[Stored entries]
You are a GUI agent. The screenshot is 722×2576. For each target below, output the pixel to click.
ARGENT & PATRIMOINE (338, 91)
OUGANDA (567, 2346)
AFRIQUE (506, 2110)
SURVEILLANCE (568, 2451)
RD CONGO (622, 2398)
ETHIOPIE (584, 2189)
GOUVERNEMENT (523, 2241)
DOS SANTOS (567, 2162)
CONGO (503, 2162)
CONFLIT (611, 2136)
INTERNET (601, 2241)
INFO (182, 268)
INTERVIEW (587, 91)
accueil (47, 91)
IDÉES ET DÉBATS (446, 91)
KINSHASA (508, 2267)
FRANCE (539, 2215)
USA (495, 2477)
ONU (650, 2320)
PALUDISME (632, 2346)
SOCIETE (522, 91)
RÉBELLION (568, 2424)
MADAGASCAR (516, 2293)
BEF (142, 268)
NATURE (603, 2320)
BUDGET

_TASK GOAL_.
Every entry must be retyped in full, exactly as given.

_ANSWER TO THIS EXERCISE_.
You are a GUI agent. The screenshot is 722×2576. For each target below, output the pixel to click.
ARGENT & PATRIMOINE (338, 91)
OUGANDA (567, 2346)
AFRIQUE (506, 2110)
SURVEILLANCE (568, 2451)
RD CONGO (622, 2398)
ETHIOPIE (584, 2189)
GOUVERNEMENT (523, 2241)
DOS SANTOS (567, 2162)
CONGO (503, 2162)
CONFLIT (611, 2136)
INTERNET (601, 2241)
INFO (182, 268)
INTERVIEW (587, 91)
accueil (47, 91)
IDÉES ET DÉBATS (446, 91)
KINSHASA (508, 2267)
FRANCE (539, 2215)
USA (495, 2477)
ONU (650, 2320)
PALUDISME (632, 2346)
SOCIETE (522, 91)
RÉBELLION (568, 2424)
MADAGASCAR (516, 2293)
BEF (142, 268)
NATURE (603, 2320)
BUDGET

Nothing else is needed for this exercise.